I hope Kate's taking notes. Let's just get right to the good stuff:
1. Before the baby comes you'll want a mattress protector. This is a little tid-bit my mama told me about. Because sometimes the waters break and sometimes it's a mess and sometimes you're in bed when it happens. Better to fork out a little cash-monies for a mattress protector than have to replace the entire mattress because it's got dried up amniotic fluid in it fibres. Yuck! That's got to smell pretty gorram awful.
2. You're going to need nursing bras that are flexible. My favourite by far is Elle McPherson's nursing bras.
3. When in a virtually comatose, postpartum condition, freezer meals can be essential to survival. I wrote the instructions for each meal on each package so that all my husband would have to do was take them out of the freezer and follow the instructions.
- Peanut Butter Chocolate Chip Cookies - Make like 10 dozen. Pop them in the freezer. Take out and eat when nursing. You think I'm exaggerating on the number, but I'm not. So much yum.
- Shepherd's Pie - kind of my go-to, easy-peasy, can cook this in my sleep dinner. Quick and painless. Very much unlike childbirth. Make multiple batches and freeze.
- Enchiladas Suizas - A little more involved, but definitely my husband's favourite. He loves his Mexican food, and the homemade salsa verde is something special.
- Beef Stroganoff - Another easy, quick, go-to meal. I love my red meat, which was useful for me postpartum because I became slightly anaemic. I hate iron supplements, they are fresh breed of evil. So luckily the carnivore in me made a bunch of iron-rich red meat recipes. I just added a salad of spinach and was good to go.
- Lasagna Primavera -Speaking of spinach... this is another meal that can help with low iron levels. I like that you can vary the vegetable to suit your own tastes, just don't lose the spinach!
- Chicken, Apricot and Almond Rice - Okay, so you've chowed down and now you just want something healthy. Here's what I went for. Tasty and so so easy to make.
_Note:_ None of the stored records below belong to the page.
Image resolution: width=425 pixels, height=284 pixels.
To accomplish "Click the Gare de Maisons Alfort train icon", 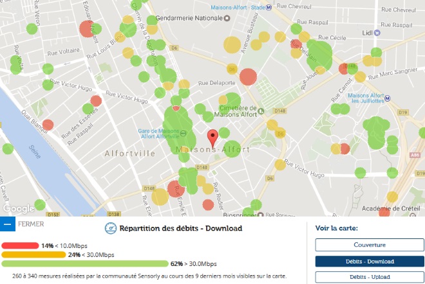I will (x=184, y=132).
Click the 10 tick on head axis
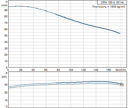The height and width of the screenshot is (108, 135). click(6, 61)
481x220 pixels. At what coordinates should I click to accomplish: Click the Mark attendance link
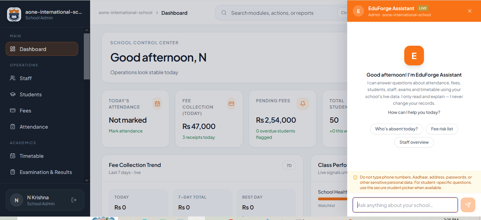[x=126, y=131]
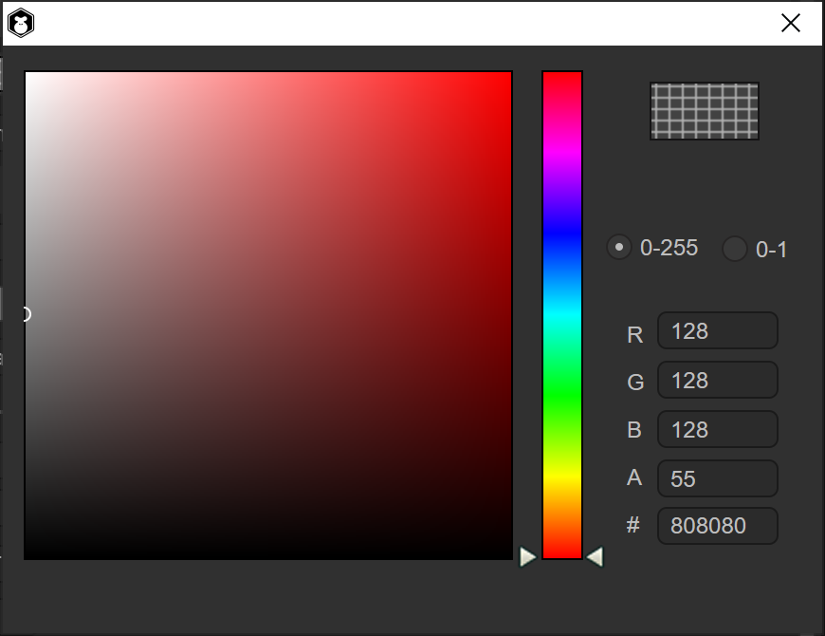Click the checkered alpha preview swatch
Viewport: 825px width, 636px height.
click(704, 111)
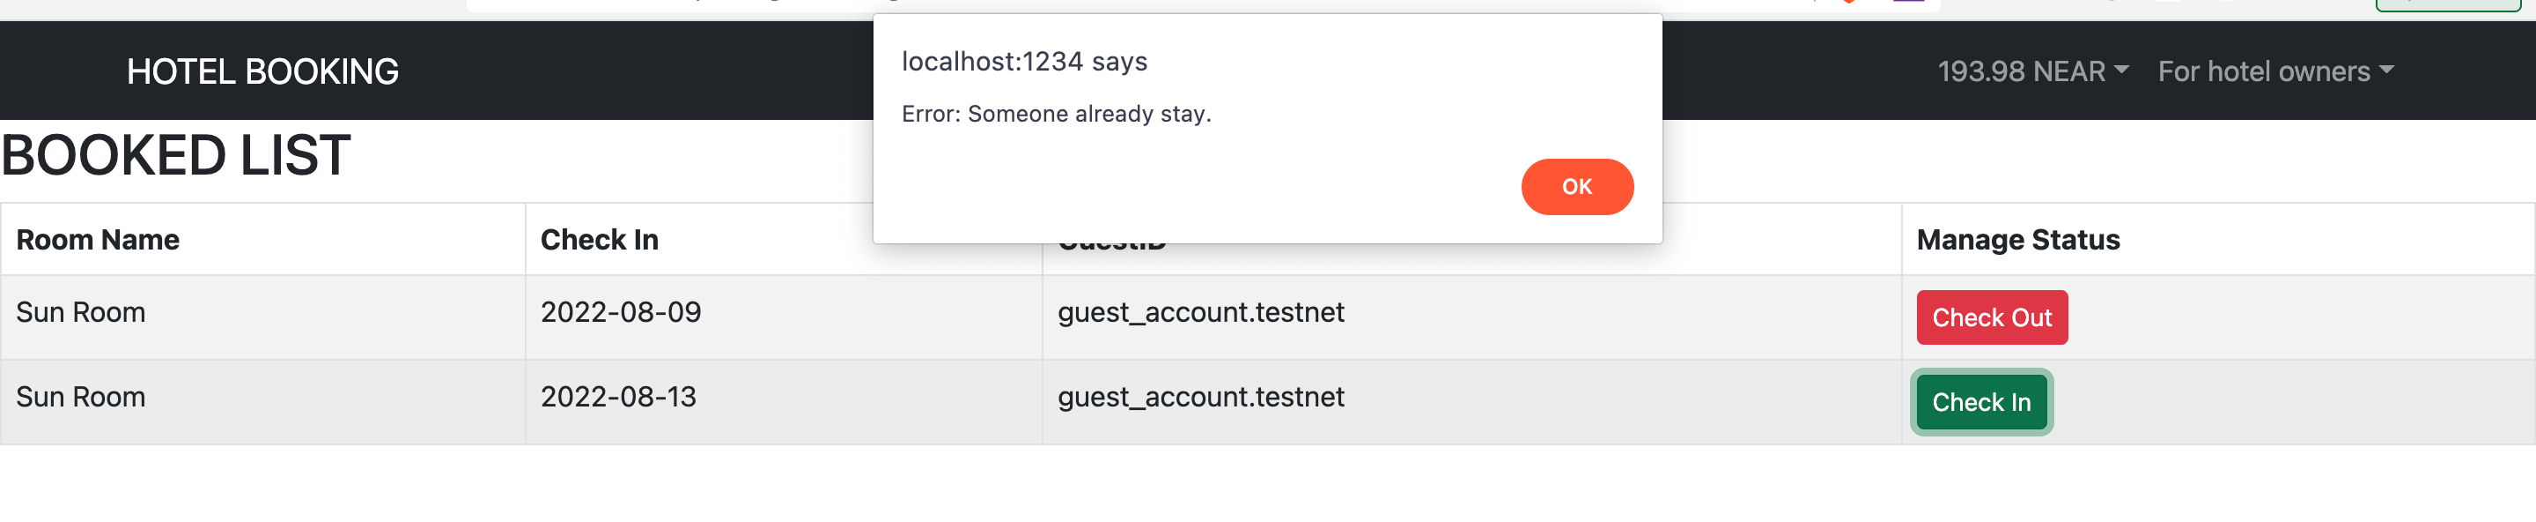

- Breakfast Burritos - THESE! ARE! THE! BEST! Was that clear enough for you? These were our go-to food. Grab them out of the freezer and a half hour later... presto! You'll probably want to make about 500 of these because you'll have them for almost every meal of the day. PLUS, you can eat it while nursing, which is useful when it's baby has been nursing for hours on end and you're DYING to eat, not only for yourself, but to make more milk.
You knew we would come to this part eventually. The nitty-gritty. The part of the conversation that makes subtle men suddenly interested in the trees outside and the not so discrete men stick fingers in their ears and sing la-la-la-not-listening.
5. Nursing. It doesn't hurt the first day. Not for me, anyway. It took a few days for things to become painful and then spiral out of control (cracked nipples, mastitis, blah blah blah). Luckily, we powered through and now things were fine, but there were days when I could not physically nurse. I had to invest in a breast pump. We got an electric one, but to honest, as I was exclusively breastfeeding, I would probably could have just gone with a manual one. At the time I needed it to make sure I didn't get plugged ducts and to enable me to feed baby with a bottle. Now, I don't even bother with it. If I need milk for baby's rice, I just hand express. It's more effective anyway. I just don't find that the pump's efficient.
6. Also, nipple cream.
7. And maternity pads. I recommend any ones that have aloe in them.
8. Lastly, for the long nursing sessions: Box Sets or Netflix. Yes, frequently you'll want to be cooing at the wee precious, but when you're having one of those nursing marathons, a little telly can go a long way to keep you from losing it.
Well, that's it for my Mama's Must Have. Have I missed anything? I'll compile a list soon of all the things I found most useful (and things that people cay are useful but are actually totally naff) soon.